* _SET TASK_: Reproduce the rows below verbatim, from the line containing "is (1107, 579)." through the line containing "[x=479, y=80]", both ends included.
▬▬▬
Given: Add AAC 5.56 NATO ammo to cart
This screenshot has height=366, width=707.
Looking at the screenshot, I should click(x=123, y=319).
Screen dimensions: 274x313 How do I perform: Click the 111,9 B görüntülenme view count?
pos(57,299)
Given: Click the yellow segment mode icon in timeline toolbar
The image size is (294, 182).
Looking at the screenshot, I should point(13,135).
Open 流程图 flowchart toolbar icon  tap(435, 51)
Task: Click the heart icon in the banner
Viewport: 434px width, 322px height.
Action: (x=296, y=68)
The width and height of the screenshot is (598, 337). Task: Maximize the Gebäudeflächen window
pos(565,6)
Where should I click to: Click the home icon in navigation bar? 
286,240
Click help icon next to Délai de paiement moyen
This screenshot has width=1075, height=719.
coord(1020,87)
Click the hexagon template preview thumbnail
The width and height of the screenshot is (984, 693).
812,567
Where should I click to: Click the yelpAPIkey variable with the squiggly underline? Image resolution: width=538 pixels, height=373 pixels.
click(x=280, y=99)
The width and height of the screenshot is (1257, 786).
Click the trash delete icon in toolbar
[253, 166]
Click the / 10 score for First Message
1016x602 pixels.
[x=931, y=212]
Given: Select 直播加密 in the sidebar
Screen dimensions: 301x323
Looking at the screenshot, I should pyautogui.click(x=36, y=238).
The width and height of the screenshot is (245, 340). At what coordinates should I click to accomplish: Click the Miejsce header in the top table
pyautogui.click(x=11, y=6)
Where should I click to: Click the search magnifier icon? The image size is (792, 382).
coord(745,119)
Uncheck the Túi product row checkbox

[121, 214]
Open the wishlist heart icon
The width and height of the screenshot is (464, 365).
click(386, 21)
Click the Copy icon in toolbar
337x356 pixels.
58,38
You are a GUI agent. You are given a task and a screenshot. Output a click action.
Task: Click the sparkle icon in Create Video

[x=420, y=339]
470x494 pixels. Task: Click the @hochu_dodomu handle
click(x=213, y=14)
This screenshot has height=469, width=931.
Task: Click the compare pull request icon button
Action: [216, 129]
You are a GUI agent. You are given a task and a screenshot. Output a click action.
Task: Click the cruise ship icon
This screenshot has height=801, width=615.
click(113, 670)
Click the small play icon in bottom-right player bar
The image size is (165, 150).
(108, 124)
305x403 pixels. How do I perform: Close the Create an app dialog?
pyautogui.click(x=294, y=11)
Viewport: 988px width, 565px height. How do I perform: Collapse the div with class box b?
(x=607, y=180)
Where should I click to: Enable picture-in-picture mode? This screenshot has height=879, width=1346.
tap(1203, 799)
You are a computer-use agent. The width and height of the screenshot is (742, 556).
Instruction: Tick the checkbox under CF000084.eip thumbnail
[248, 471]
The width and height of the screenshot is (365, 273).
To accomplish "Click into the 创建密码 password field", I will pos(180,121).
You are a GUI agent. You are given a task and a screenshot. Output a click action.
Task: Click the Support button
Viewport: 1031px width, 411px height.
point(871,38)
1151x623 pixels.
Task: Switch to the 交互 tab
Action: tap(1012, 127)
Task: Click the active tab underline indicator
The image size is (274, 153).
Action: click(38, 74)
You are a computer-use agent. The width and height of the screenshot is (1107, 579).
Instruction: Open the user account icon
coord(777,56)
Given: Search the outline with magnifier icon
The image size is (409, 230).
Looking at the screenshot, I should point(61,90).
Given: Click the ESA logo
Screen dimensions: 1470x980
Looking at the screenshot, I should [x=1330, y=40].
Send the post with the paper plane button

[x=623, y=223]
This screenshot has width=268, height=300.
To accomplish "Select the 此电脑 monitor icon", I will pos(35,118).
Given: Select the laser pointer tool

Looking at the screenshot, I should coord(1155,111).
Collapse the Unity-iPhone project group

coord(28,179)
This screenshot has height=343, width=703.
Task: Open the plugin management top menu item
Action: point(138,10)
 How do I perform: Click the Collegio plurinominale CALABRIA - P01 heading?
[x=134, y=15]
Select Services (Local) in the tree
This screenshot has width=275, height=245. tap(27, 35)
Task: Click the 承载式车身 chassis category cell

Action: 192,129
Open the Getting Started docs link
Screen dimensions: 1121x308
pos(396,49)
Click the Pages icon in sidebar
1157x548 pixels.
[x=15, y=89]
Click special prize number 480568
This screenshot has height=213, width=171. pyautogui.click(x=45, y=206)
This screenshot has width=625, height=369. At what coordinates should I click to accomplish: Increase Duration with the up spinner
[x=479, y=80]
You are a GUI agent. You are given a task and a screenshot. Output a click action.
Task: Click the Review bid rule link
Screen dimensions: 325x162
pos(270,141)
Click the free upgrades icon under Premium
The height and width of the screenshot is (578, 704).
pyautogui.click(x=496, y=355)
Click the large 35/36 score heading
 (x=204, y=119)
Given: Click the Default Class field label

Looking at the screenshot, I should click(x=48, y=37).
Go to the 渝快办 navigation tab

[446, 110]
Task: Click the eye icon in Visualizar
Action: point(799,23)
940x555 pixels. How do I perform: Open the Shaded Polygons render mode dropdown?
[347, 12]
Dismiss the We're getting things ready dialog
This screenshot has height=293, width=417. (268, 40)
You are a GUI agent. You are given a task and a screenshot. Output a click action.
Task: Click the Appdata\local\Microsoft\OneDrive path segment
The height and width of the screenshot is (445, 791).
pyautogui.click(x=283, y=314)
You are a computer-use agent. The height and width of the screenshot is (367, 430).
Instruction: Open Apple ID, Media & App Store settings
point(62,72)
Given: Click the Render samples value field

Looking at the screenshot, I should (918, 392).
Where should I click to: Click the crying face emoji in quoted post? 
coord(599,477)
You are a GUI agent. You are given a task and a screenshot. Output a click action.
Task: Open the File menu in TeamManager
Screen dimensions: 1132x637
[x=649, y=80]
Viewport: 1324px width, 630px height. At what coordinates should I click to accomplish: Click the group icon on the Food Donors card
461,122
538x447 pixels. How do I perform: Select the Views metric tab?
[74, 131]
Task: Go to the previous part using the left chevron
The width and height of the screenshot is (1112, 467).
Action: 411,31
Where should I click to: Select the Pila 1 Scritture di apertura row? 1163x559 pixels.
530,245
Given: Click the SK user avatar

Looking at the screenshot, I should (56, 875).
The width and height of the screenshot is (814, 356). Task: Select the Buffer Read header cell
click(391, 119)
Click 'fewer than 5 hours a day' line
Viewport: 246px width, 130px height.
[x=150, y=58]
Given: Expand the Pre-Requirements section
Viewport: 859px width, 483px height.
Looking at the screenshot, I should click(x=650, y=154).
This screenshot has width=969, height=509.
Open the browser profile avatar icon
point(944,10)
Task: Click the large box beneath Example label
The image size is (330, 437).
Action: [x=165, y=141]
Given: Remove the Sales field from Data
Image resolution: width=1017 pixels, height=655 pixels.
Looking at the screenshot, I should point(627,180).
▬▬▬
* _EXERCISE OUTPUT_:
You are a computer-use agent. The width and height of the screenshot is (1107, 579).
Instruction: Open the user account icon
coord(777,56)
Given: Search the outline with magnifier icon
The image size is (409, 230).
Looking at the screenshot, I should point(61,90).
Given: Click the ESA logo
Screen dimensions: 1470x980
Looking at the screenshot, I should [x=1330, y=40].
Send the post with the paper plane button

[x=623, y=223]
This screenshot has width=268, height=300.
To accomplish "Select the 此电脑 monitor icon", I will pos(35,118).
Given: Select the laser pointer tool

Looking at the screenshot, I should coord(1155,111).
Collapse the Unity-iPhone project group

coord(28,179)
This screenshot has height=343, width=703.
Task: Open the plugin management top menu item
Action: point(138,10)
 How do I perform: Click the Collegio plurinominale CALABRIA - P01 heading?
[x=134, y=15]
Select Services (Local) in the tree
This screenshot has width=275, height=245. tap(27, 35)
Task: Click the 承载式车身 chassis category cell

Action: 192,129
Open the Getting Started docs link
Screen dimensions: 1121x308
pos(396,49)
Click the Pages icon in sidebar
1157x548 pixels.
[x=15, y=89]
Click special prize number 480568
This screenshot has height=213, width=171. pyautogui.click(x=45, y=206)
This screenshot has width=625, height=369. At what coordinates should I click to accomplish: Increase Duration with the up spinner
[x=479, y=80]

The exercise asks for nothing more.